Juliana Martinez scite author profile

Most species of the genus Harttia inhabits the headwaters of small tributaries, but some species are restricted to the main channel of some rivers. This feature, combined with limited dispersal ability, leads to the formation of small isolated populations with reduced gene flow. Currently, there are 23 taxonomically defined and recognized species, and 17 of these are found in Brazil, distributed in several hydrographic basins. Despite this diversity, few chromosomal data for the species belonging to this genus are found in the literature.

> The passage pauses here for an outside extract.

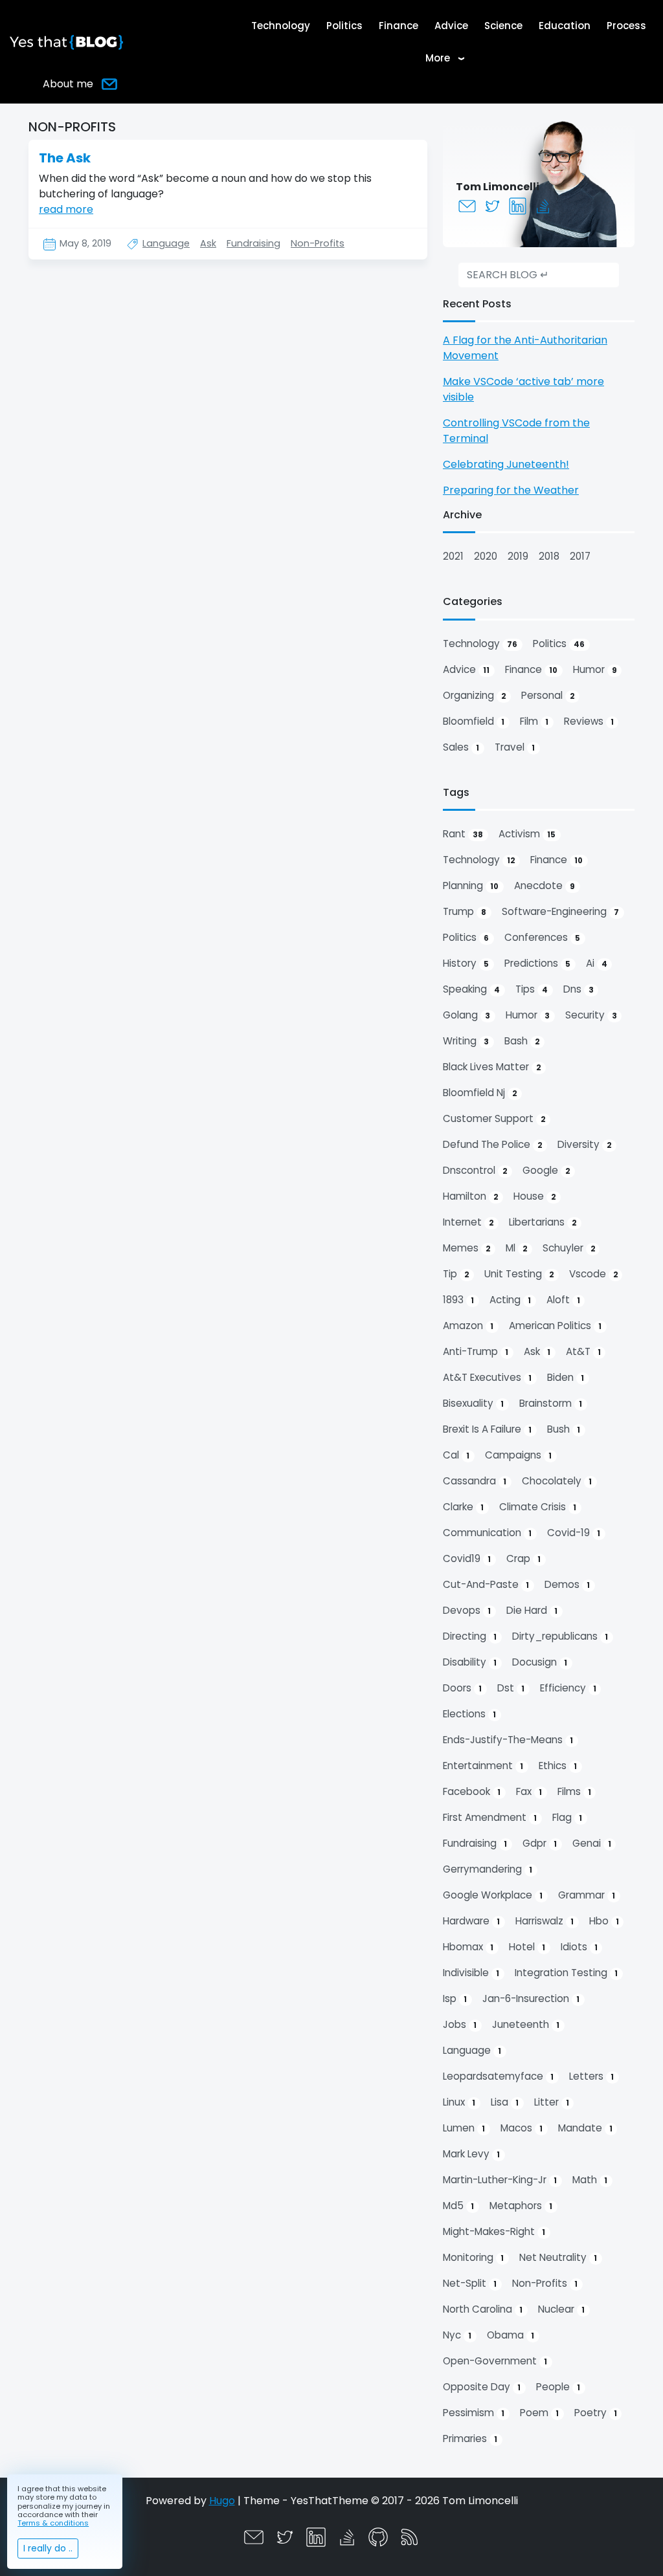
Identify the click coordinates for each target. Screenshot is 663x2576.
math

Thus, this study analyzed, by classical and molecular cytogenetics methodologies, the chromosomal diversity of this genus, to discuss the processes that are involved in the evolution and karyotype differentiation of the species of the group. Seven species of Harttia were analyzed: H. kronei, H. longipinna, H. gracilis, H. punctata, H. loricariformis, H. torrenticola, and H. carvalhoi. The chromosomal diversity found in these species includes different diploid and fundamental numbers, distinct distribution of several repetitive sequences, the presence of supernumerary chromosomes in H. longipinna and multiple sex chromosome systems of the type XX/XYY in H. carvalhoi and XXXX/XXY in H. punctata. Lastly, our data highlight the genus Harttia as an excellent model for evolutionary studies.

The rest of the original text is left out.